--- START ---

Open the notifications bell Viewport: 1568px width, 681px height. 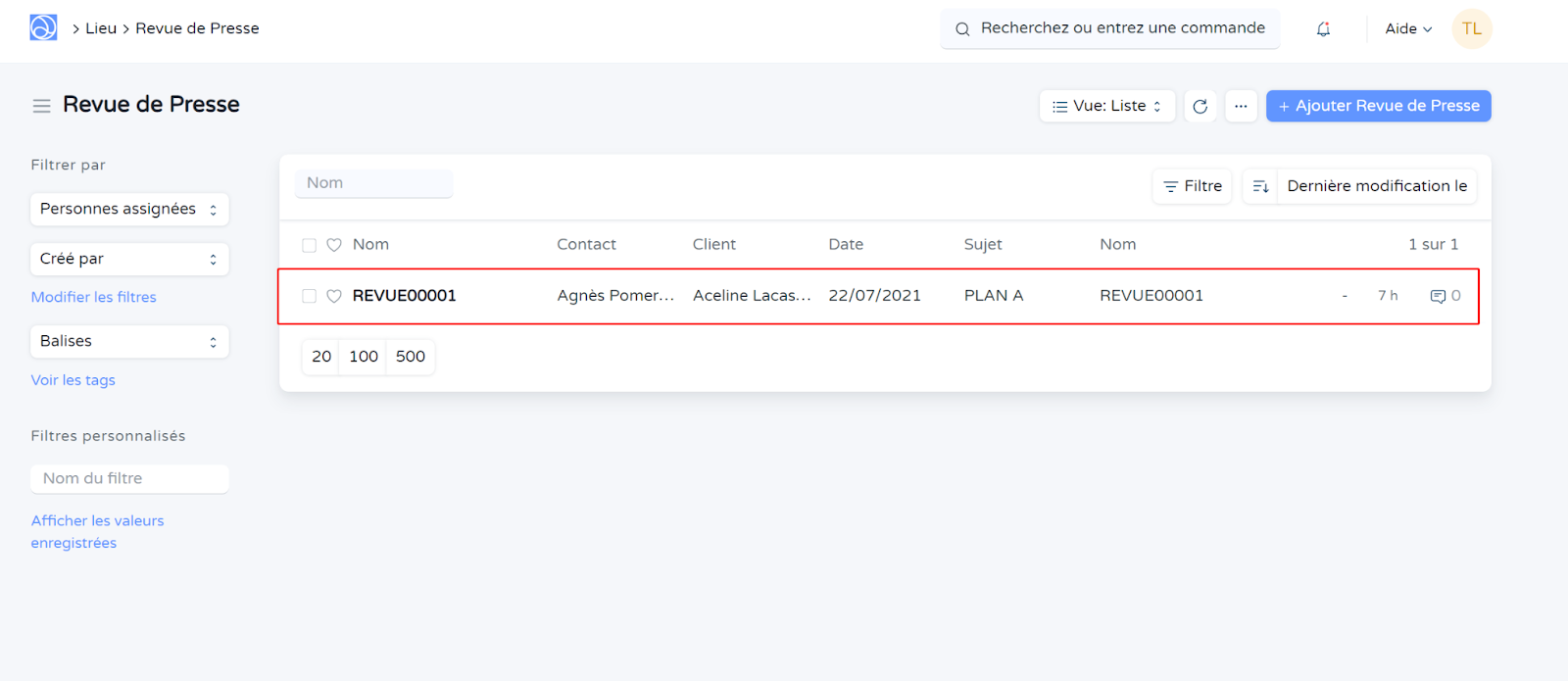click(1323, 29)
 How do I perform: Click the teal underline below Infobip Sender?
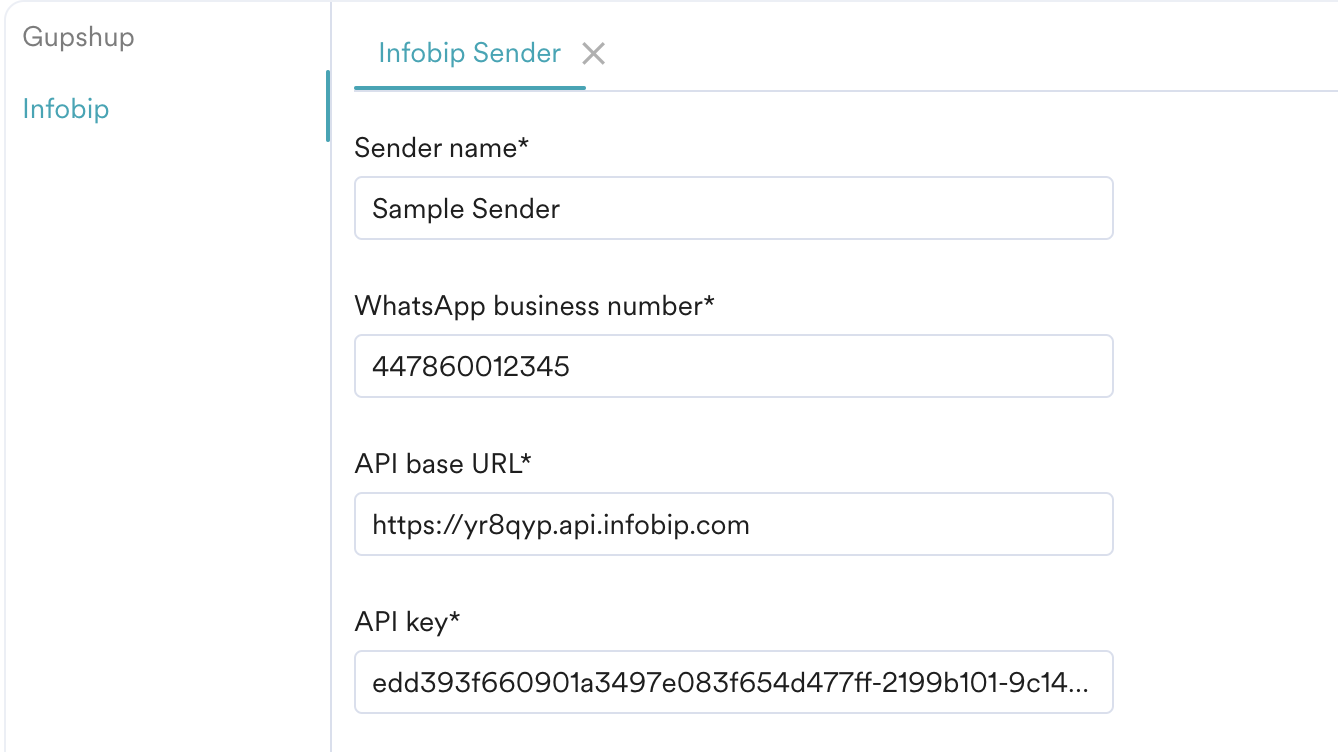click(470, 88)
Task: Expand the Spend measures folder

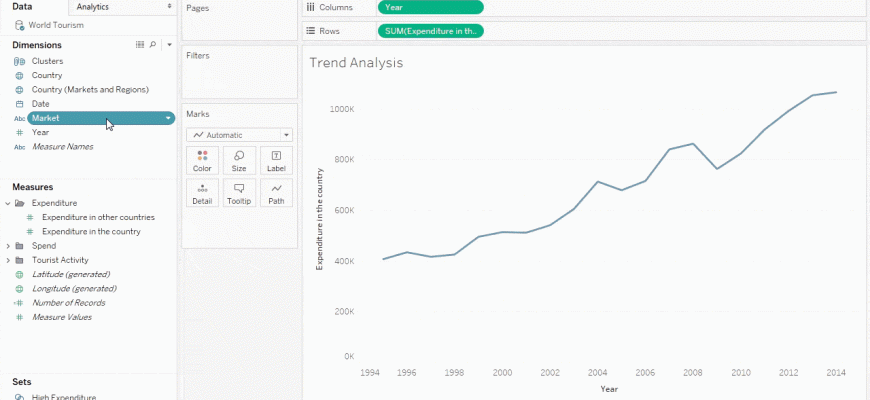Action: tap(8, 246)
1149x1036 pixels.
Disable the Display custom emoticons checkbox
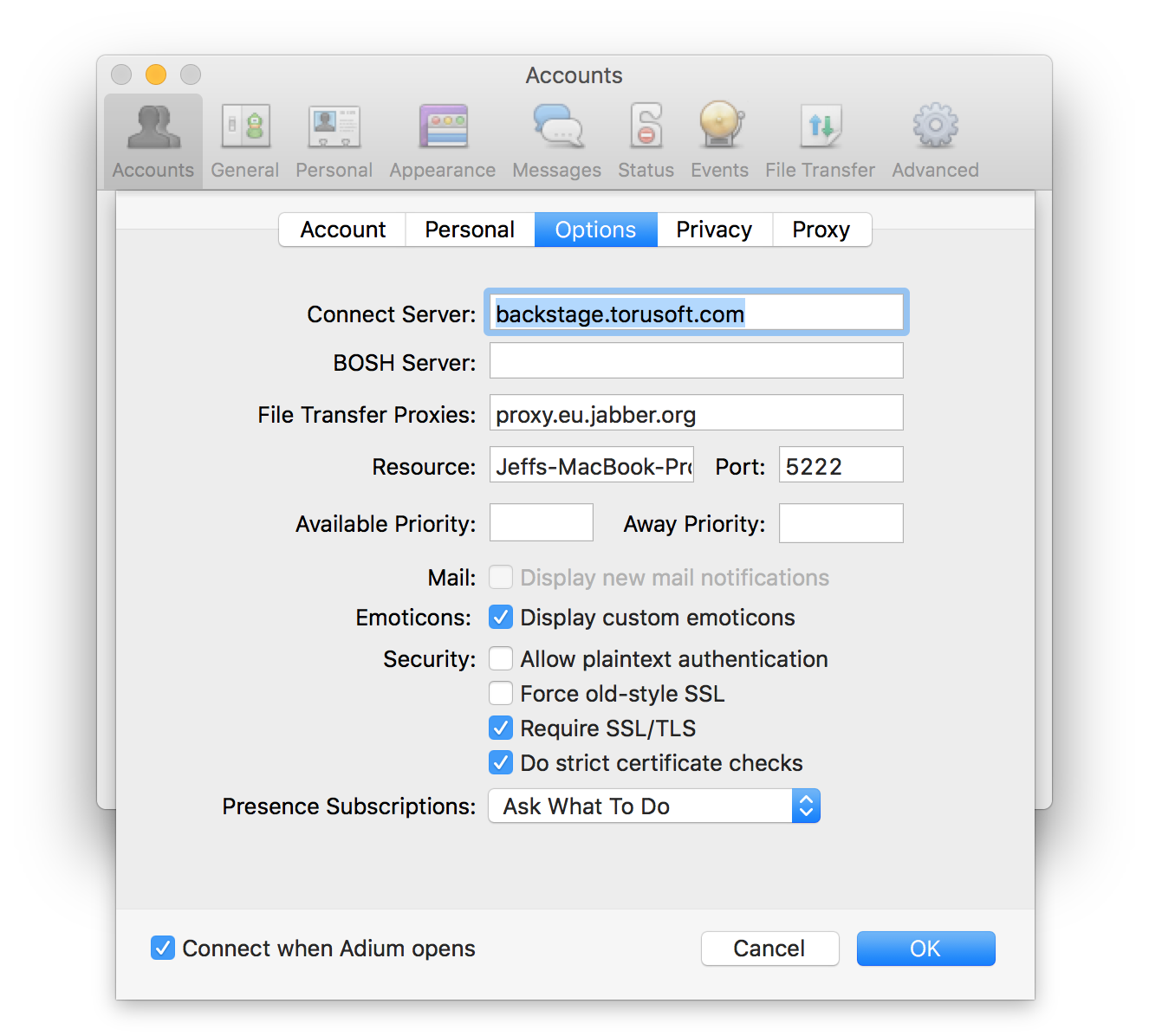[x=501, y=617]

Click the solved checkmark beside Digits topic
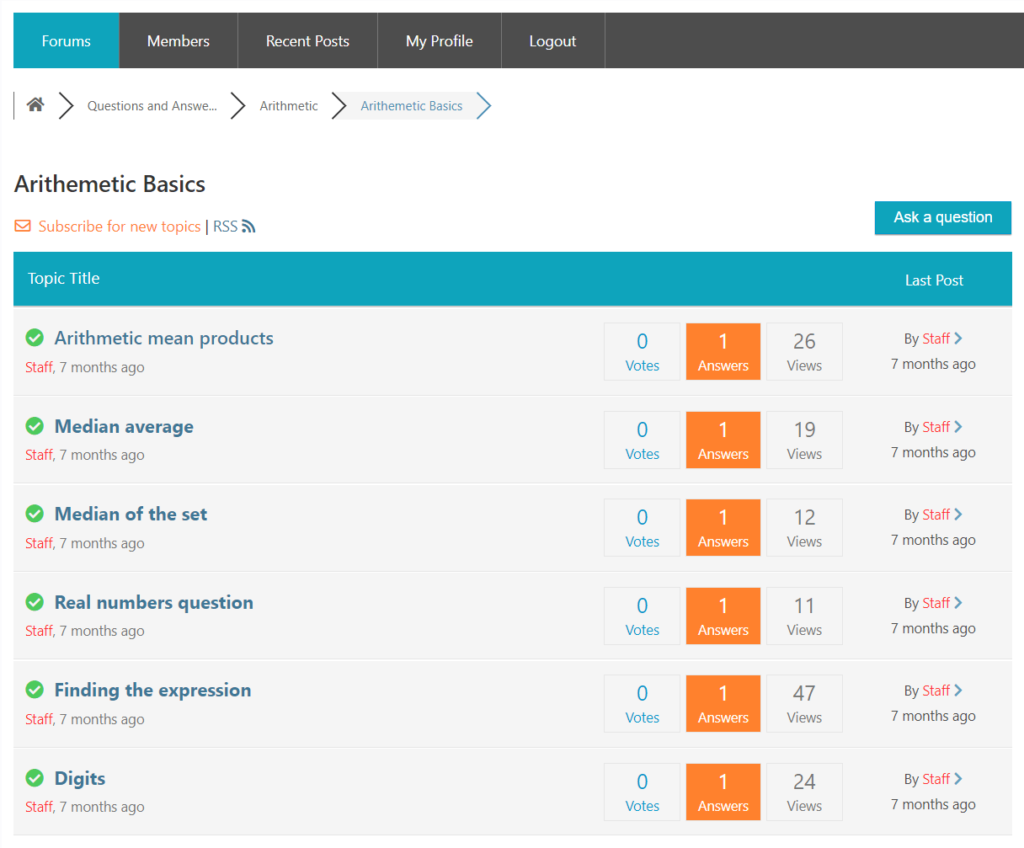point(36,777)
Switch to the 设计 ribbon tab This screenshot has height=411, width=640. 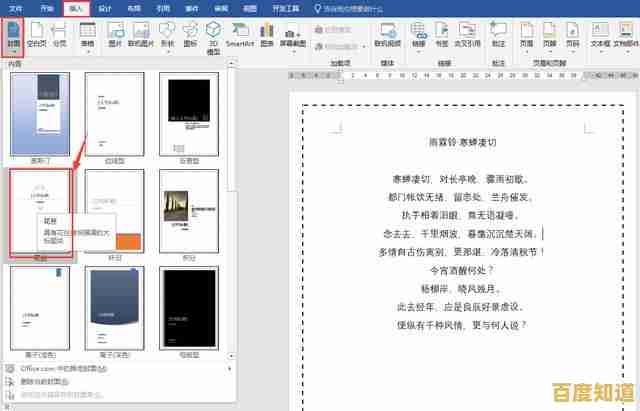pyautogui.click(x=106, y=7)
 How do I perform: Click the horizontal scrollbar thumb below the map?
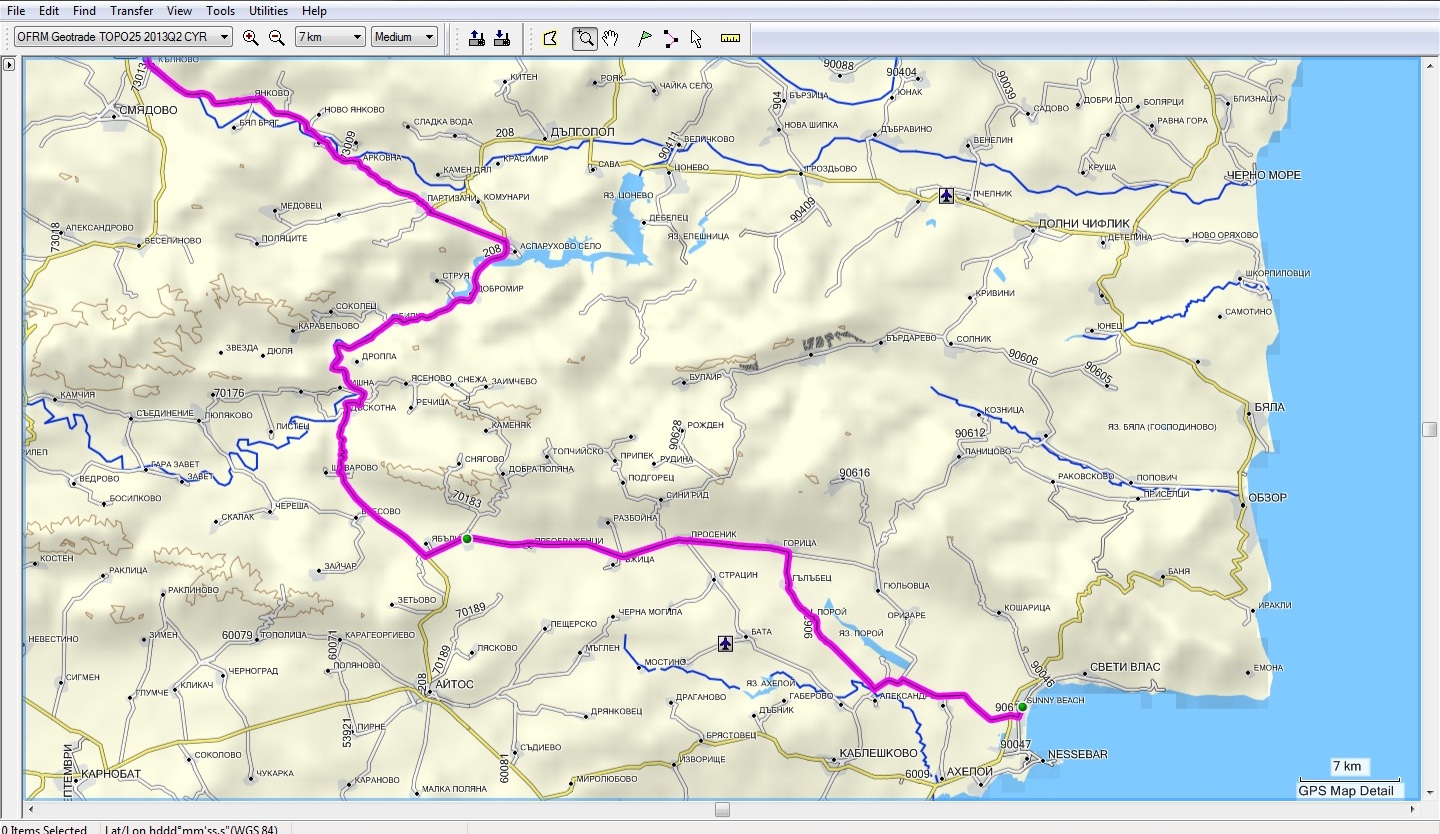[722, 809]
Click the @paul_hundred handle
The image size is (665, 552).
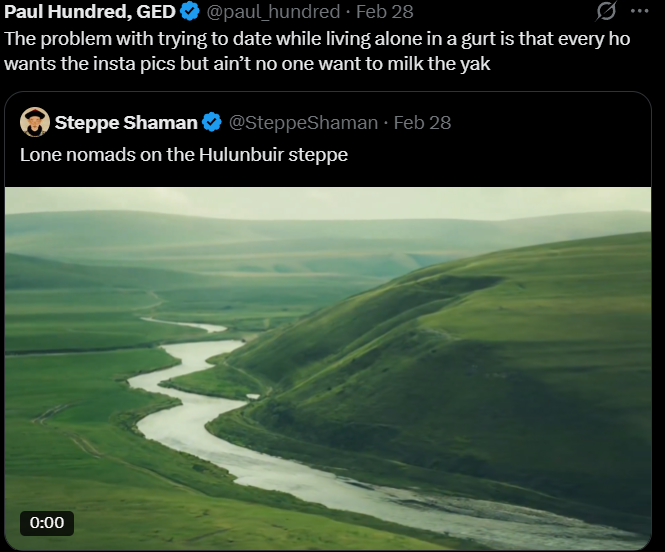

--- END ---

The task = Restate, word for word and without pictures, the lines from the line containing "How do I perform: Click the horizontal" to the last line of the records above.

Exercise result =
 How do I perform: Click the horizontal scrollbar thumb below the map?
[722, 809]
Click the @paul_hundred handle
The image size is (665, 552).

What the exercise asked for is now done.